Reporters on the Job

Listening to Hugo: Venezuela's Hugo Chávez has made clear his admiration for President Fidel Castro. Apparently, that admiration extends to emulating the longevity of his speeches.

Staff writer Sara Miller Llana got a taste of Venezuela's bureaucracy and its leader this past Thursday in Caracas. "The media were told to arrive at 8 a.m. for an 11 a.m. press conference. I got there late, but not late enough. We had to stand in lines for a series of security checks, four in all. But if you arrived late, I learned, you could simply skip the first three," she says.

When Chávez finally arrived, it was well after noon. "He started off by saying he was losing his voice. But he spoke for more than four hours," says Sara.

He said Venezuela was his social missions and that he was tackling poverty. He rattled off statistics to prove it. But there were plenty of tangents, too.

"He berated a local reporter for saying that he might not win the election," says Sara. "At one point, he started talking about the cold winds that mark the month of December – breaking into a folkloric song about the man after whom the winds are named – and then started reminiscing about a trip he once took to Moscow in January. It was freezing, he said, especially for him because he has big ears that felt like antennas!"

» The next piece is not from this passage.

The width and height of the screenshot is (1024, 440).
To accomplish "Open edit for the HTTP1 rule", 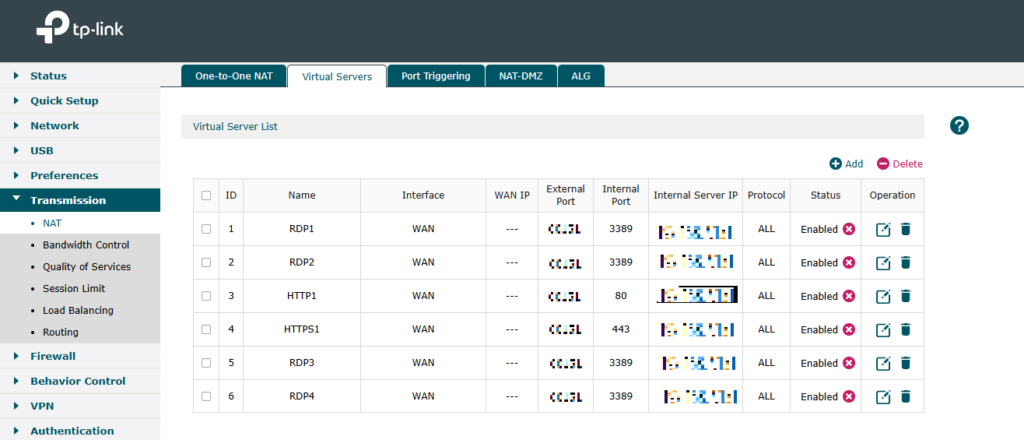I will [x=883, y=296].
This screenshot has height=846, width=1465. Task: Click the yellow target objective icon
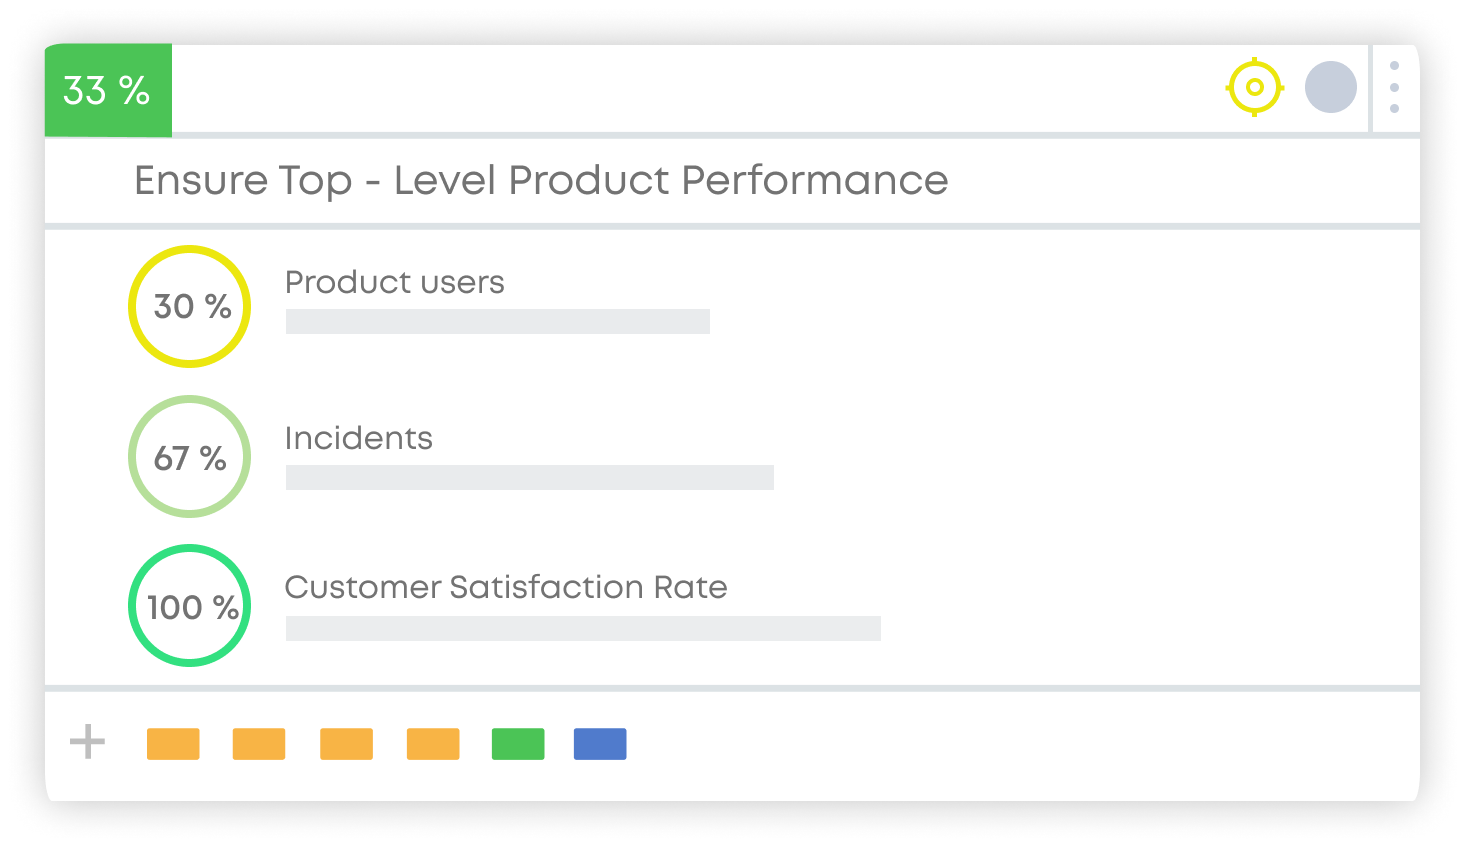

Follow up on a Monitor story

Canada's Liberals Vote: Stephane Dion, the former environment minister, was unexpectedly elected leader of Canada's opposition Liberals Saturday. As reported in the Nov. 30 story, "Why Canada's liberals could pick an Iraq-war supporter as their leader," former Harvard professor Michael Ignatieff was considered a frontrunner. But Mr. Dion made a strong speech and deftly struck deals with former opponents to beat Mr. Ignatieff in the last of four ballots.